■ **Exercise data**
------------------------------------------------------------

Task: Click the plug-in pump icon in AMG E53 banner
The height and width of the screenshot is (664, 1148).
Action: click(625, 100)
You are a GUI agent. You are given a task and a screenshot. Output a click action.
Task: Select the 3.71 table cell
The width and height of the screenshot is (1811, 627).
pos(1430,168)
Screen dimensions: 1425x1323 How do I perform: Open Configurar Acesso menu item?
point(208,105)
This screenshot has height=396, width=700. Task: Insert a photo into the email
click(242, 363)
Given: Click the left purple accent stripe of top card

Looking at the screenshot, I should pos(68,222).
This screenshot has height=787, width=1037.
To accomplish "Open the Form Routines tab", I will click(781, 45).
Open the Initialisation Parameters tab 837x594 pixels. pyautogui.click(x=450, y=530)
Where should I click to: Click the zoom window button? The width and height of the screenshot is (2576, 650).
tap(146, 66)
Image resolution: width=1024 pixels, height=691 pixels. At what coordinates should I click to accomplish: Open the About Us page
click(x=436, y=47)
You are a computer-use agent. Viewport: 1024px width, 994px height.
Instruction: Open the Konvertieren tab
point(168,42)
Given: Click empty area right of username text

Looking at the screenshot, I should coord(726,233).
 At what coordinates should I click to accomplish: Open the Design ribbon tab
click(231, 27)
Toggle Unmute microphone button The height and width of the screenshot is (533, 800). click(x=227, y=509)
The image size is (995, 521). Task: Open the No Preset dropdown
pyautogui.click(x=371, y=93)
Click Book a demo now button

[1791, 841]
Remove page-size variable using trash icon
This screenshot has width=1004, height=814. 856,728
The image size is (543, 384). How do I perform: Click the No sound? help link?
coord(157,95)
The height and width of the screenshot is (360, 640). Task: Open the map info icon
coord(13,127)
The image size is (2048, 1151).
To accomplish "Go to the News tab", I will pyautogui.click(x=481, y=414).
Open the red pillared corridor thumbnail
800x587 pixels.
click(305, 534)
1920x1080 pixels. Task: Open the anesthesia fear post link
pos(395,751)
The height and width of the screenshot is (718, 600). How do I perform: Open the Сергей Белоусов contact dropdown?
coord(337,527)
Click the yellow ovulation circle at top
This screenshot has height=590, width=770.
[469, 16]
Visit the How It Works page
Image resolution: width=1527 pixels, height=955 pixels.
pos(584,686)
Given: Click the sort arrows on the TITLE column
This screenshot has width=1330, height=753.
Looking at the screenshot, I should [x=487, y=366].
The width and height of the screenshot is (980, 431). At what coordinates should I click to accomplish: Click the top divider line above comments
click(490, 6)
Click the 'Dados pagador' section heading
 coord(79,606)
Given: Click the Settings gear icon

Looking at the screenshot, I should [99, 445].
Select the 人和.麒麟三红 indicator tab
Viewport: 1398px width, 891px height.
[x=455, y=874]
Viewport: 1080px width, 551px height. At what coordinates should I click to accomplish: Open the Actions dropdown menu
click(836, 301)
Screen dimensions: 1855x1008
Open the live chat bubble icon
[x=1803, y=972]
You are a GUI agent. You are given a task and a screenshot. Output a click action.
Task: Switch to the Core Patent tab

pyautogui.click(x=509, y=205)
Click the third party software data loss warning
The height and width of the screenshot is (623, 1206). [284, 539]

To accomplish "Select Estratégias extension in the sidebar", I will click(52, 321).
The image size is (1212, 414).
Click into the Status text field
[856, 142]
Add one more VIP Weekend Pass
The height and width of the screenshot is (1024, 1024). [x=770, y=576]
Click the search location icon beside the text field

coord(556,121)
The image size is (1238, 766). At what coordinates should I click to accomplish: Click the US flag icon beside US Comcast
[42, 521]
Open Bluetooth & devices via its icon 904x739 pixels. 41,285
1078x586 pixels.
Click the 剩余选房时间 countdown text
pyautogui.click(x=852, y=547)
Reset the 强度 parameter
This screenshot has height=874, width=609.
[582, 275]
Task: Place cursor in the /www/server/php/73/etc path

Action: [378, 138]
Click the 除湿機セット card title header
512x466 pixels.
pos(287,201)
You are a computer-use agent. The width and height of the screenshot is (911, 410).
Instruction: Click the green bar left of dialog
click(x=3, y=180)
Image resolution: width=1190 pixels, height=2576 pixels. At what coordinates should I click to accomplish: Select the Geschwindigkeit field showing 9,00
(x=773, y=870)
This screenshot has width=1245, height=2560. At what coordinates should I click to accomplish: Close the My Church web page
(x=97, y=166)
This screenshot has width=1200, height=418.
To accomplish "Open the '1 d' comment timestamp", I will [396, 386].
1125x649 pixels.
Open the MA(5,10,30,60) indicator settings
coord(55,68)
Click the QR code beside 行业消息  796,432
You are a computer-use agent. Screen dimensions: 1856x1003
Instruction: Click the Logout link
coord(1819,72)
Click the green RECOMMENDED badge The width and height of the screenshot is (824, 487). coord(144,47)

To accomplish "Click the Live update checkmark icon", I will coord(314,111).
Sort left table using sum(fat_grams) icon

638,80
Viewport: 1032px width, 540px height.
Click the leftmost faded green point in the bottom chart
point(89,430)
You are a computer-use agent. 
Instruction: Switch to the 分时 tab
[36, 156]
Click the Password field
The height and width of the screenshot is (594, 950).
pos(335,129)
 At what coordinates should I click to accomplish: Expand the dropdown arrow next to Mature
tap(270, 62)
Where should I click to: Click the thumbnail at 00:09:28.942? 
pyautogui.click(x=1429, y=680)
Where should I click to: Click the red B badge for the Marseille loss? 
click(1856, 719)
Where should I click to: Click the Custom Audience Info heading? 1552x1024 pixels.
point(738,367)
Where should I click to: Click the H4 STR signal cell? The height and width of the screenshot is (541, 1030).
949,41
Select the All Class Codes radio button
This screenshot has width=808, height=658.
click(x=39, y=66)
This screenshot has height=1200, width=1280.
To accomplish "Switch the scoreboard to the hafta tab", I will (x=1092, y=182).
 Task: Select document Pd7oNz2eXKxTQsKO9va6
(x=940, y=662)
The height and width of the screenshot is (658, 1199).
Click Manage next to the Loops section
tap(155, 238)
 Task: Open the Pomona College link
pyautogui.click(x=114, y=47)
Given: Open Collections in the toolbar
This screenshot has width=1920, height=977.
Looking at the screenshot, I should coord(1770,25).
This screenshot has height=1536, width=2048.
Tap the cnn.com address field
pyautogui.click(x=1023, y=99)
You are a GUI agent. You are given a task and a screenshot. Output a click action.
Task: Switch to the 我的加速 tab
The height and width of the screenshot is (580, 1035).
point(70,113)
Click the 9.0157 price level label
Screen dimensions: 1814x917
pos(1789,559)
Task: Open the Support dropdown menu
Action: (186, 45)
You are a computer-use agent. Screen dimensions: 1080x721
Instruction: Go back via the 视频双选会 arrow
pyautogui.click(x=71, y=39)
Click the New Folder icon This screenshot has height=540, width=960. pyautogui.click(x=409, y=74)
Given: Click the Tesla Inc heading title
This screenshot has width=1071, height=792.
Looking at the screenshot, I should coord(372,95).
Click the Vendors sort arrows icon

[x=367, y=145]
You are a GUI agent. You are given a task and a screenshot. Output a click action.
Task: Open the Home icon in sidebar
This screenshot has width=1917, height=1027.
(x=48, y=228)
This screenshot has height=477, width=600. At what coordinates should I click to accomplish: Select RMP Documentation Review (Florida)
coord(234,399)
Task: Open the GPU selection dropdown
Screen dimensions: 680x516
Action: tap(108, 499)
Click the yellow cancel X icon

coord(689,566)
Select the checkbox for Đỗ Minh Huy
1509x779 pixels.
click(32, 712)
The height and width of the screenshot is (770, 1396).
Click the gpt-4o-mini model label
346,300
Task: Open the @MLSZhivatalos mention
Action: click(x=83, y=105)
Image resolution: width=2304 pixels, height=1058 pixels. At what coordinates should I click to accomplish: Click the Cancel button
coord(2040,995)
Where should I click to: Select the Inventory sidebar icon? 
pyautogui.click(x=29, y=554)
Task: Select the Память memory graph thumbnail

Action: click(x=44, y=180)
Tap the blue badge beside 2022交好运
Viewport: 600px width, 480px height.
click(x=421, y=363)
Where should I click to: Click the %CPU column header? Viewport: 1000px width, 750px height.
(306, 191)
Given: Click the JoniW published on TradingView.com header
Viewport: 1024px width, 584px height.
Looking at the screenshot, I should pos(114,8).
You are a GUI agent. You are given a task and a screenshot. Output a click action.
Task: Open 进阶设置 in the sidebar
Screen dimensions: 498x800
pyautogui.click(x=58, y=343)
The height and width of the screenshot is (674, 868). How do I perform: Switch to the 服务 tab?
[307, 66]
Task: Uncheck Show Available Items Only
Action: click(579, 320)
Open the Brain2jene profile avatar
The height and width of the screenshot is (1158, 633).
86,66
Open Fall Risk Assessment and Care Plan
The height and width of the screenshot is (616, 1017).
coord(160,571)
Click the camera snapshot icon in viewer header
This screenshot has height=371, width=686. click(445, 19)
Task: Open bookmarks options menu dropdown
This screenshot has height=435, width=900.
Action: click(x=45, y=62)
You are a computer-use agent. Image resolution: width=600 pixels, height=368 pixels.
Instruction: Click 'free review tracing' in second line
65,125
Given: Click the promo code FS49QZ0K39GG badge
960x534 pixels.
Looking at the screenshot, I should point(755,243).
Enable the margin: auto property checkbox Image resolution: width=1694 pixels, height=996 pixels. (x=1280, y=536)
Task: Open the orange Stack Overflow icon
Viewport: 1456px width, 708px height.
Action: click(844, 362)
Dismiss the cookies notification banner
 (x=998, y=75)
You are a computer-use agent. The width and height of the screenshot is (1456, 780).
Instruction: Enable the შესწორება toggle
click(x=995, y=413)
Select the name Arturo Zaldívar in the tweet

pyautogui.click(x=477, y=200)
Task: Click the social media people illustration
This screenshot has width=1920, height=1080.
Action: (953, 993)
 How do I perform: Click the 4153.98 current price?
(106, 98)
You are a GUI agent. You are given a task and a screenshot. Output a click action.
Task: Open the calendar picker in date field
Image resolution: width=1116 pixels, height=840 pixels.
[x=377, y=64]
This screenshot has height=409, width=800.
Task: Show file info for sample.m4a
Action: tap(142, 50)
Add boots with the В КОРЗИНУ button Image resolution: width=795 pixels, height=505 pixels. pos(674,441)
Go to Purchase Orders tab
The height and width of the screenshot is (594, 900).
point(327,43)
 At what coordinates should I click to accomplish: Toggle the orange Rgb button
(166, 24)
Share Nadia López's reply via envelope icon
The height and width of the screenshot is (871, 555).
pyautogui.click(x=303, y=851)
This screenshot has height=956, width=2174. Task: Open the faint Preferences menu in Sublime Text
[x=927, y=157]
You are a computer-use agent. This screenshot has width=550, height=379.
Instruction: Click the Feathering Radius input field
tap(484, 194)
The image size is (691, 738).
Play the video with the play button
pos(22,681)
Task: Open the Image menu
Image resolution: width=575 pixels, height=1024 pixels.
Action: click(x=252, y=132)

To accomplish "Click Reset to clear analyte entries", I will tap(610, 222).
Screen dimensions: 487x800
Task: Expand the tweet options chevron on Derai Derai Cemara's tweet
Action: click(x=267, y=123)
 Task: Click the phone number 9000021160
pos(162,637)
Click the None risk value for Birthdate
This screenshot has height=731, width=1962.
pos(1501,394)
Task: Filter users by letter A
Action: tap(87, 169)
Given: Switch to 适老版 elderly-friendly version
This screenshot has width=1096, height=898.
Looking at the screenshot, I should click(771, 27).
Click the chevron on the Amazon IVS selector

------------------------------------------------------------

■ **Task description**
What do the lines above say from the one containing "Task: Open the calendar picker in date field" down to the one containing "The image size is (691, 738)."? Return them exactly, both end lines included, and only them.

■ **Expected answer**
Task: Open the calendar picker in date field
Image resolution: width=1116 pixels, height=840 pixels.
[x=377, y=64]
This screenshot has height=409, width=800.
Task: Show file info for sample.m4a
Action: tap(142, 50)
Add boots with the В КОРЗИНУ button Image resolution: width=795 pixels, height=505 pixels. pos(674,441)
Go to Purchase Orders tab
The height and width of the screenshot is (594, 900).
point(327,43)
 At what coordinates should I click to accomplish: Toggle the orange Rgb button
(166, 24)
Share Nadia López's reply via envelope icon
The height and width of the screenshot is (871, 555).
pyautogui.click(x=303, y=851)
This screenshot has height=956, width=2174. Task: Open the faint Preferences menu in Sublime Text
[x=927, y=157]
You are a computer-use agent. This screenshot has width=550, height=379.
Instruction: Click the Feathering Radius input field
tap(484, 194)
The image size is (691, 738).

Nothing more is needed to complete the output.